In sintesi, queste linee programmatiche sono forti, chiare e attuabili. Soprattutto posseggono una matrice identitaria molto netta e invitante per gli elettori liberali e conservatori italiani.

D’altronde, se essere di sinistra vuol dire credere in un programma di costruzione dell’Italia, non ottenibile senza il rispetto rigoroso delle normative europee e senza accrescere il ruolo dello Stato, è logico che il centrodestra punti essenzialmente sulle persone e sulla comunità particolare, valorizzate a pieno togliendo vincoli burocratici e politici alla nazione e garantendo la crescita soggettiva di persone e famiglie. Una politica di sinistra può poco ridurre le taste perché deve investire sulla trasformazione del Paese.

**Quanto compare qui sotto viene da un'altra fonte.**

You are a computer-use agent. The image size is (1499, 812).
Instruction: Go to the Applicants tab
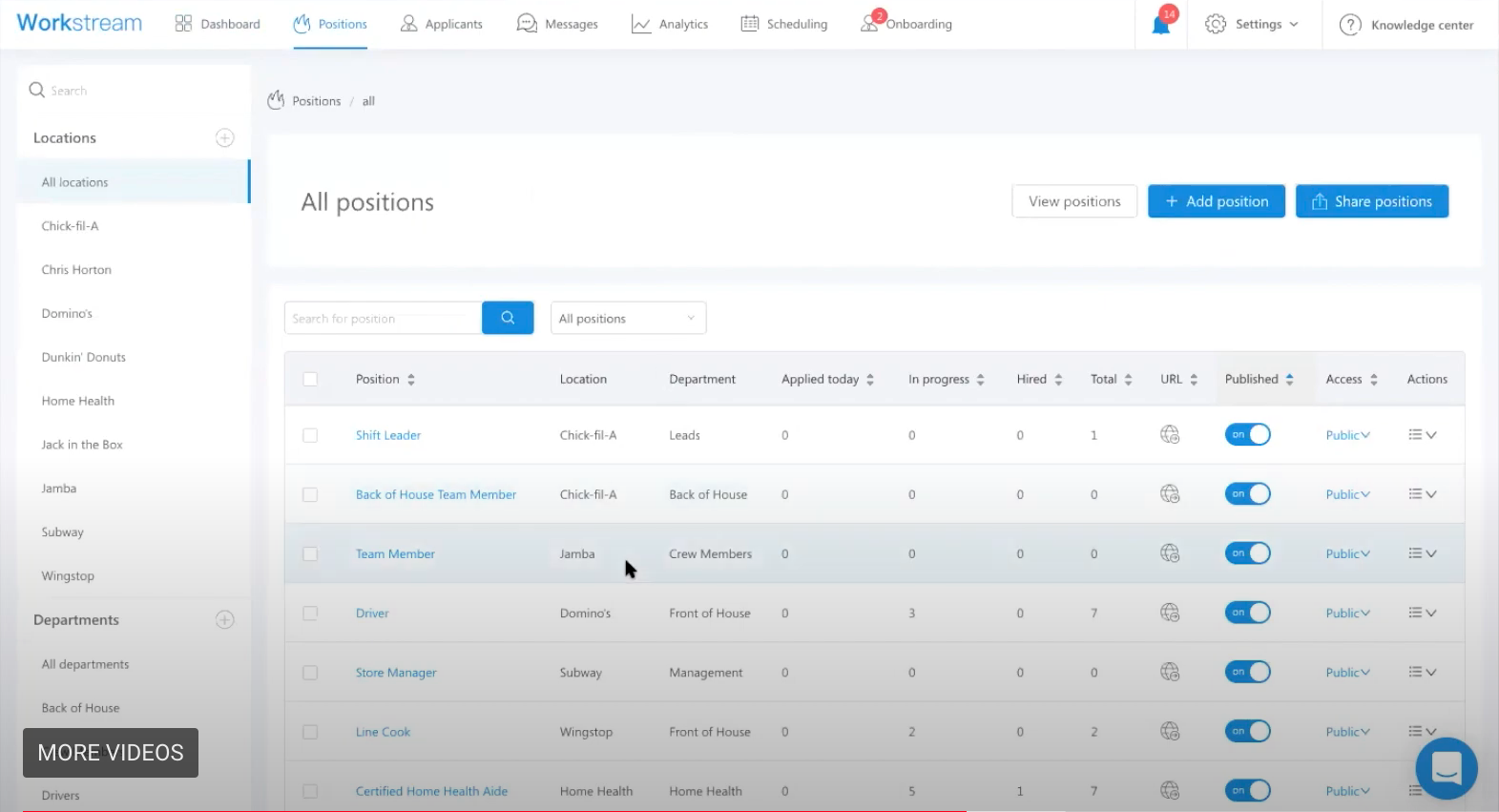pos(442,25)
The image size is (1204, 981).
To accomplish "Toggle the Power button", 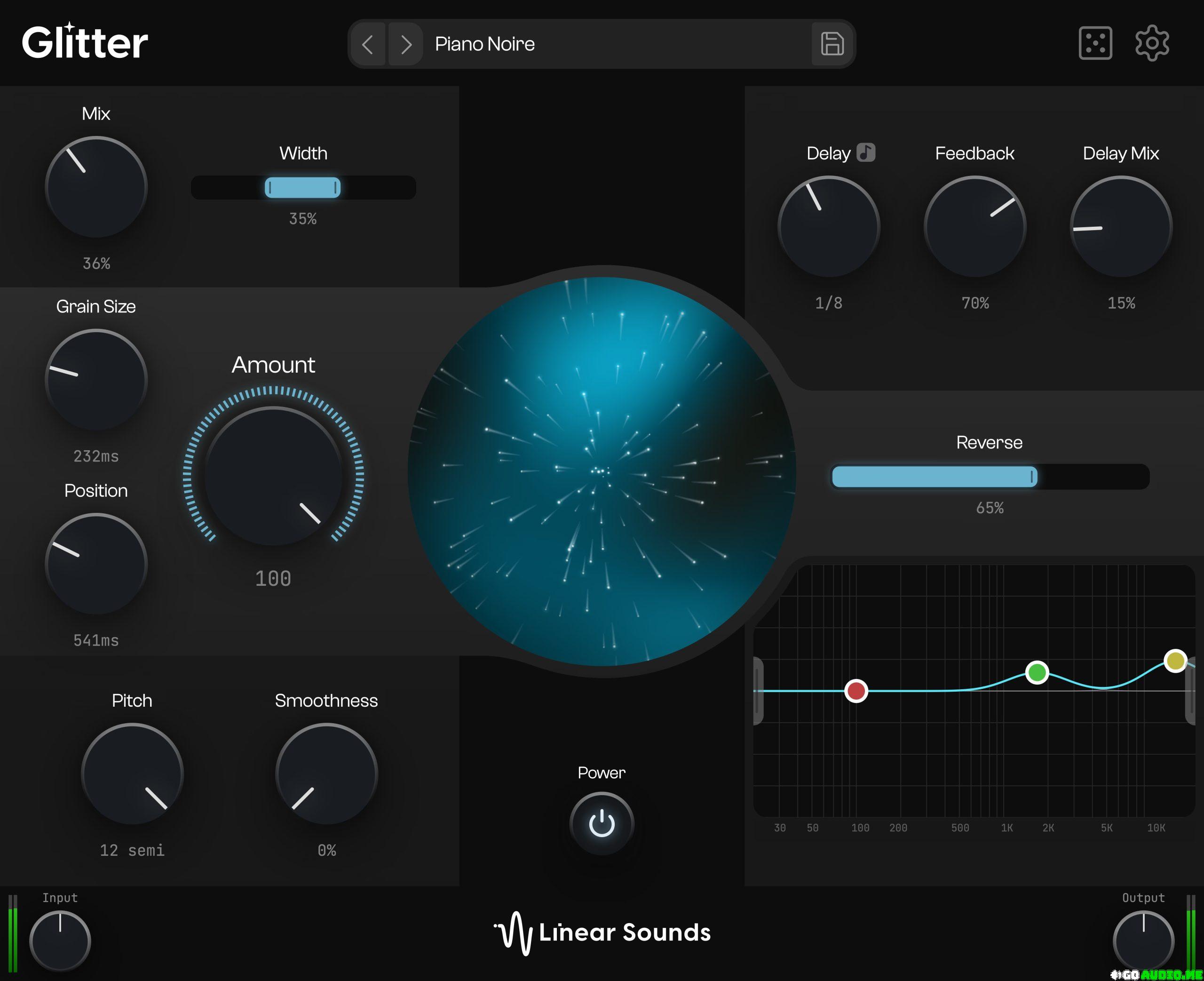I will point(602,823).
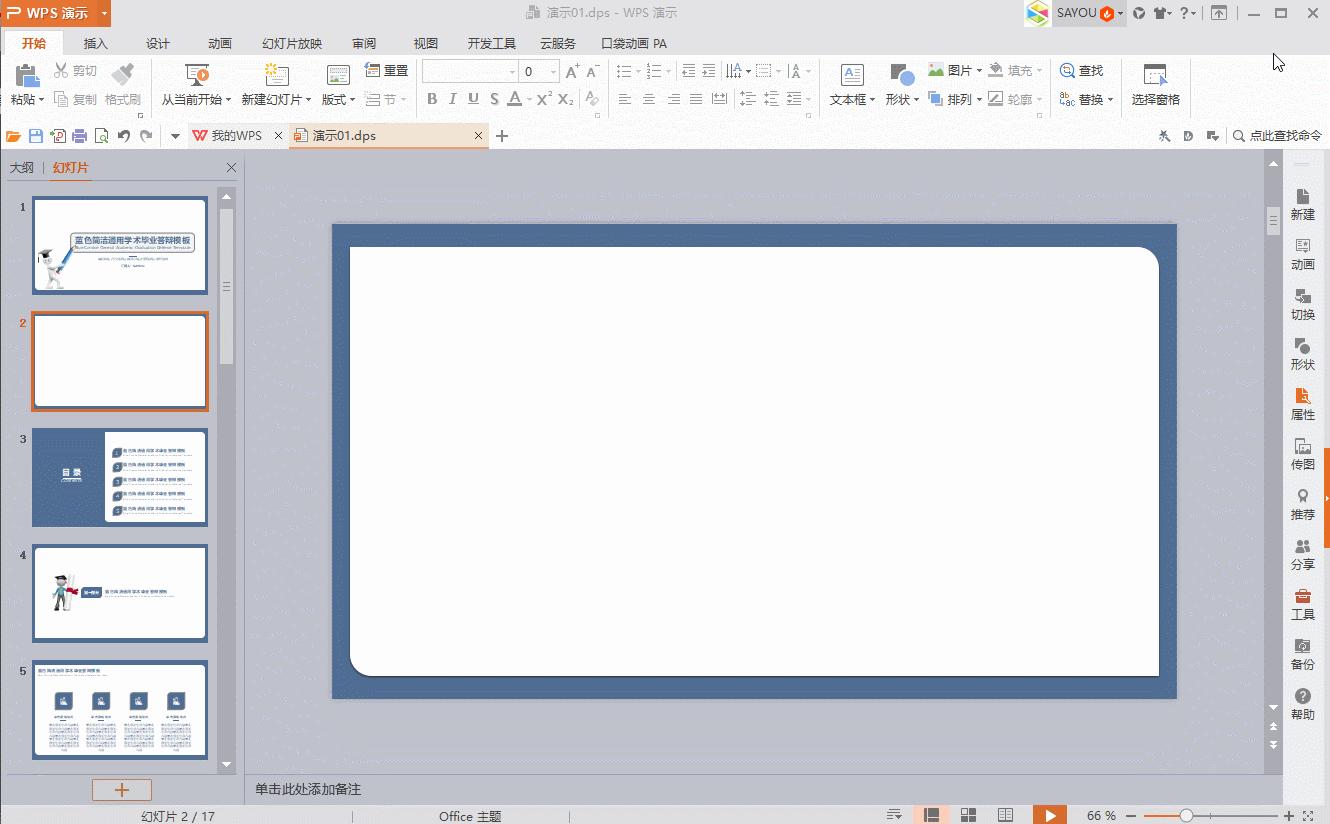Select slide 3 thumbnail in panel
This screenshot has width=1330, height=824.
[120, 477]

Una politica di destra riduce le tasse perché vuole che si sviluppi il Paese.

Essere liberali, federalisti e nazionalisti non è altro che attuare in modo diverso questo presupposto comune a tutto il centrodestra, basato sul primato della persona concreta e della sua realtà sociale e produttiva rispetto alle componenti limitanti di tipo istituzionale, nazionali e internazionali. Una politica insomma più rispettosa della “natura” della società e meno concentrata sulla “volontà” dello Stato.

Per la prima volta il centrodestra è unito su un programma preciso, giusto e essenziale. In un momento storico in cui, viceversa, per la prima volta il centrosinistra è diviso su tutto, a cominciare dal programma, e in cui impazzano tendenze populiste, disfattiste, senza credenziali di governo, com’è il caso del Movimento 5 Stelle.